From a place open to the word of the subject and to the complex thinking that runs through psychoanalytic theory and practice, and with the aim of avoiding the instrumentalisation of subjectivity, I try to address in this article the clinical and social dialogue between «Transition and Detransition» in cases of transsexuality, particularly in its relation to childhood and adolescence, without leaving adulthood out of this analysis.
On the inevitable conflict of transsexuality, I read as a symptom of culture and of the subject that which, in the media and in hegemonic thought, transforms into new identities, sometimes erasing something that resists identity, perhaps the unspeakable of every subject. Something of their unconscious, sometimes unheard.

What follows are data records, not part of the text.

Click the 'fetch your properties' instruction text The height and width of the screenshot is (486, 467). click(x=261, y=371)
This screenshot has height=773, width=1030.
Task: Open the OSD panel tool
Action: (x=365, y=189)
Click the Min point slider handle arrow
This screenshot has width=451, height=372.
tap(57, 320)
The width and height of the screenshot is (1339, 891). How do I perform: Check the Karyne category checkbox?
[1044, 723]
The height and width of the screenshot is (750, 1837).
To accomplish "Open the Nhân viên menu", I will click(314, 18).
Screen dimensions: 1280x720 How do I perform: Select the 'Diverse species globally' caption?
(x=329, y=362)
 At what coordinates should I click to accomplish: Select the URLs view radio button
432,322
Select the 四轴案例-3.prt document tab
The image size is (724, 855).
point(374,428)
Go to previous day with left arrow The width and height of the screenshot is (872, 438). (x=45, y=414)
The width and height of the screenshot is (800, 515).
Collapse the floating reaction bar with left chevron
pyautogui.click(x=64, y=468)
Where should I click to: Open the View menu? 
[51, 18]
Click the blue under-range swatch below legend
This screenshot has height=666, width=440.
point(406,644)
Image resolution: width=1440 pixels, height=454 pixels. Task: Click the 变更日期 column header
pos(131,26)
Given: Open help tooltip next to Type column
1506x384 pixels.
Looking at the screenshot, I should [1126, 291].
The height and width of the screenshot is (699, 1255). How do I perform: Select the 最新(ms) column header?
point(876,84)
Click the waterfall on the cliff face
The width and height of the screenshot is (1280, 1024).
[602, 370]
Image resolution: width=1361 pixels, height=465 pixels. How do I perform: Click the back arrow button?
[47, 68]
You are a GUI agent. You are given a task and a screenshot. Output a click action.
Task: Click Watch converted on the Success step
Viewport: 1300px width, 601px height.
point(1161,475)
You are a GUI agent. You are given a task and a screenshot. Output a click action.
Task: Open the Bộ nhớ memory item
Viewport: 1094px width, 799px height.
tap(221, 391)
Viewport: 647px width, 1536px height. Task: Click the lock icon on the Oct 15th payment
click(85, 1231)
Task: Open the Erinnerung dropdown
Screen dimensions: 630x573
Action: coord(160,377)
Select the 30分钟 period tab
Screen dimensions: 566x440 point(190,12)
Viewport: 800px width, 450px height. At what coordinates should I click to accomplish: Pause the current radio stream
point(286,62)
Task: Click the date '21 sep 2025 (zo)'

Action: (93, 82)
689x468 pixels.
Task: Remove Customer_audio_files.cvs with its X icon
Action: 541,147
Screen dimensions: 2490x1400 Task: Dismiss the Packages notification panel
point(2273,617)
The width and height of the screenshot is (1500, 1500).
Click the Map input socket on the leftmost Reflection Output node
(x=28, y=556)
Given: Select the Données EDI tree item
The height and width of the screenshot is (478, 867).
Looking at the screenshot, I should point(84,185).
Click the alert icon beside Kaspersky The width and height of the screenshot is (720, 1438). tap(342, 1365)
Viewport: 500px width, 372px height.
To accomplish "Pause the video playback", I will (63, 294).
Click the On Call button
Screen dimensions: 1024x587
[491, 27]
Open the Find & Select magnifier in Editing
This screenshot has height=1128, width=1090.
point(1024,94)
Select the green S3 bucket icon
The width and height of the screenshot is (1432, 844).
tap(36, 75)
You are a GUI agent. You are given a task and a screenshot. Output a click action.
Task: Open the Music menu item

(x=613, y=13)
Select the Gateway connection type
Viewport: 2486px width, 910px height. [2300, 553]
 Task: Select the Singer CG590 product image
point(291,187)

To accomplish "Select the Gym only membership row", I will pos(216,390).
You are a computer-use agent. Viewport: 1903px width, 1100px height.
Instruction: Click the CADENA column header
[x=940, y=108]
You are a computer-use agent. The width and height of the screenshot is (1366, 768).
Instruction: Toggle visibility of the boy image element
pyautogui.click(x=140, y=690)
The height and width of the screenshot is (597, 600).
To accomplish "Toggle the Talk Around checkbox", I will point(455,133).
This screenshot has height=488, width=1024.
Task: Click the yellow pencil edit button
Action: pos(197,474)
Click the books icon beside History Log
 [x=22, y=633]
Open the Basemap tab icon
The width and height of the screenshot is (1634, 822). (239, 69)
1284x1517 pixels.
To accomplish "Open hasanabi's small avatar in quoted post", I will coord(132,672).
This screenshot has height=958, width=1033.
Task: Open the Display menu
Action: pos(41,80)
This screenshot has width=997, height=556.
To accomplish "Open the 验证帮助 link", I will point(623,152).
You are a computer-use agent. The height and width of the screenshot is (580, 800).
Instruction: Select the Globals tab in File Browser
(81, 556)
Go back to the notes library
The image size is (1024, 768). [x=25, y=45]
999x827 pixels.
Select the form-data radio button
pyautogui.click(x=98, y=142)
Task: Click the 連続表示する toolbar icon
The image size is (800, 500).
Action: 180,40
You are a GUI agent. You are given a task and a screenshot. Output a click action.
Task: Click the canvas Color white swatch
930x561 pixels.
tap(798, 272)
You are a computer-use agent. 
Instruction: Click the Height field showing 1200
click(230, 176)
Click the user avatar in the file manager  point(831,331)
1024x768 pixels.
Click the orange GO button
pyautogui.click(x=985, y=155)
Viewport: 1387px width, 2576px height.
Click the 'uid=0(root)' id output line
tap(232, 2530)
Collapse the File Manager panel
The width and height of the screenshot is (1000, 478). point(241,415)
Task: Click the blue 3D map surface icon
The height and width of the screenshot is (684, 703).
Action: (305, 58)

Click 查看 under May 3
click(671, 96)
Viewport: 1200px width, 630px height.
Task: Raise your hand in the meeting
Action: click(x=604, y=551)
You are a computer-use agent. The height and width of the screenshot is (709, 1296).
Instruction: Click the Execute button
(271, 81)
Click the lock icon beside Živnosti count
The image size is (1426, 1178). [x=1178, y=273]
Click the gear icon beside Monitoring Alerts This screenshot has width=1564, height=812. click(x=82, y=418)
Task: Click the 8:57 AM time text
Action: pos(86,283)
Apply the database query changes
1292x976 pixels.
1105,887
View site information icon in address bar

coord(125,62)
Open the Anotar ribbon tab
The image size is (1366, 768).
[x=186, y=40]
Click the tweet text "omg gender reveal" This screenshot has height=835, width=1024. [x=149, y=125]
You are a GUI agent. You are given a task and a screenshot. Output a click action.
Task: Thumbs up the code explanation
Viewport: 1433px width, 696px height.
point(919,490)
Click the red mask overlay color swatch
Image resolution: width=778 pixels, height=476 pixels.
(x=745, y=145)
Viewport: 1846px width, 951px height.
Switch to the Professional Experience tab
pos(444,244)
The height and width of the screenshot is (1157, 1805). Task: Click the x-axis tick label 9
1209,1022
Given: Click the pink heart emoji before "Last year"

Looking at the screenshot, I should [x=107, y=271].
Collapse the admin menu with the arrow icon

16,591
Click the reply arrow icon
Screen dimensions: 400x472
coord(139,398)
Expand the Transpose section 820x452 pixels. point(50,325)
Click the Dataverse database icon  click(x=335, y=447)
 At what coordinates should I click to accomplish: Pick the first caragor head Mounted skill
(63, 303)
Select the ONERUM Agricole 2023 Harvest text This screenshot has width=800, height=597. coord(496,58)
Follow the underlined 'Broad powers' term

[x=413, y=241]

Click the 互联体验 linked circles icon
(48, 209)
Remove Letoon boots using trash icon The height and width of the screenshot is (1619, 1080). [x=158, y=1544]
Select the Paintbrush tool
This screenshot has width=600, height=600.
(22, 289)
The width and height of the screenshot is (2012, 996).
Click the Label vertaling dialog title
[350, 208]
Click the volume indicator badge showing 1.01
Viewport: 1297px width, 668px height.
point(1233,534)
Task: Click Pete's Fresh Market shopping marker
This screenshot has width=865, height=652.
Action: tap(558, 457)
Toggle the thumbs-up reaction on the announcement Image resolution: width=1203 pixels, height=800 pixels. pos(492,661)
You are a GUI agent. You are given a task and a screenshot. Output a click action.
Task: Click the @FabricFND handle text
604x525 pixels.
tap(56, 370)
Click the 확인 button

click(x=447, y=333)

This leads me to question myself about the social discourse that currently acquires a certain form of certainty and that does not cease to have symptomatic effects on the psyche, on sexuality and on the bodies of the subjects.
Keywords
subjectivity, detransition, symptom of the culture, new identities, bodies
Text
[Automatic translation from Spanish]:
Like so many psychoanalysts, from different schools in the contemporary, Freudian-Lacanian and other psychoanalytic clinics, I continue to wonder about the problems posed by current subjectivity, always advocating that the subject’s word should not be devoid of its therapeutic possibilities.
I believe that it is the objective of psychoanalysis, to avoid immobilism and to collaborate with change betting on a contemporaneousness marked by a neo-liberal homogenizing discourse that seeks to influence the subject and collective subjectivity by returning increasingly fragile and lonely social ties.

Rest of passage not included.